** Предложенный текст **
━━━━
Отзвуки идей великого предшественника ‘революционеров 61-го года’ обнаруживаются в майковской поэме ‘Две судьбы’ (1844), посвященной проблеме ‘лишнего человека’ 40-х годов:
Он дома, видя всё одно, скучал
И увлечен всеобщим был потоком:
Наполнить жизнь и душу он хотел,
Оставивши отеческий предел,
Среди иных людей, в краю далеком.
Мотивировка странствий Владимира чрезвычайно близка той, которая была задана ‘Кавказским пленником’ Пушкина (‘Отступник света, друг природы, Покинул он родной предел’ и т. д.). Несмотря, однако, на ученическую зависимость Майкова от поэтов романтического толка, поэма ‘Две судьбы’ во многих отношениях оригинальное произведение, характеризующееся если не художественной зрелостью, то, во всяком случае, смелостью положенной в его основу общественно-политической мысли:
Владимир часто думал: ‘Боже мой!
Ужели плод наук и просвещенья
Купить должны мы этой пустотой,
Ничтожностью, развратом униженья?
О русские, ведь был же вам разгул
Среди степей, вдоль Волги и Урала,
Где воля дух ваш в брани укрепляла,
Ведь доблестью горел ваш гордый взор,
Когда вы шли на Ярославов двор
И вдохновленные отчизной речи
Решали спор на Новгородском вече…’
Как видно из приведенного отрывка, герою Майкова свойственна ‘декабристская’ интерпретация русской истории. Не останавливаясь на рубеже 1825 года, автор делает Владимира свидетелем и участником наиновейших событий, в том числе и своеобразного состязания западника (‘Всё русское ругает наповал, Всё чуждое превыше всех похвал’) со славянофилами (‘Те чужды всем идеям басурманским, Им храм Петра ничто перед Казанским И лучше винограда огурцы’).
Типичный ‘лишний человек’, Владимир в конце концов сгибается под ударами судьбы, опускается нравственно и становится байбаком и ‘коптителем неба’, помещиком-крепостником. Важно отметить, что автор дискредитирует своего героя оружием сатиры, идейный пафос и изобразительные средства которой формировались под прямым воздействием статей Белинского.
━━━━
** Исходный материал **
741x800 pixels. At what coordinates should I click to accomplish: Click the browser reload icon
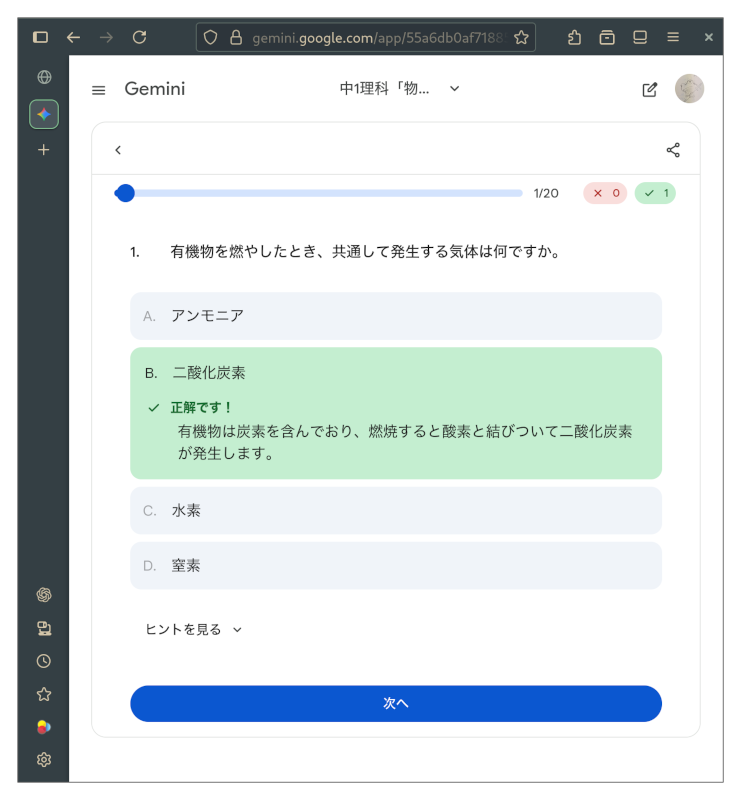[139, 37]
━━━━
** Цель задания **
Выпишите дословно из текста о поэме Майкова «Две судьбы» фрагмент от слов «Отзвуки идей великого» до слов «думал: ‘Боже мой!».

** Ответ **
Отзвуки идей великого предшественника ‘революционеров 61-го года’ обнаруживаются в майковской поэме ‘Две судьбы’ (1844), посвященной проблеме ‘лишнего человека’ 40-х годов:
Он дома, видя всё одно, скучал
И увлечен всеобщим был потоком:
Наполнить жизнь и душу он хотел,
Оставивши отеческий предел,
Среди иных людей, в краю далеком.
Мотивировка странствий Владимира чрезвычайно близка той, которая была задана ‘Кавказским пленником’ Пушкина (‘Отступник света, друг природы, Покинул он родной предел’ и т. д.). Несмотря, однако, на ученическую зависимость Майкова от поэтов романтического толка, поэма ‘Две судьбы’ во многих отношениях оригинальное произведение, характеризующееся если не художественной зрелостью, то, во всяком случае, смелостью положенной в его основу общественно-политической мысли:
Владимир часто думал: ‘Боже мой!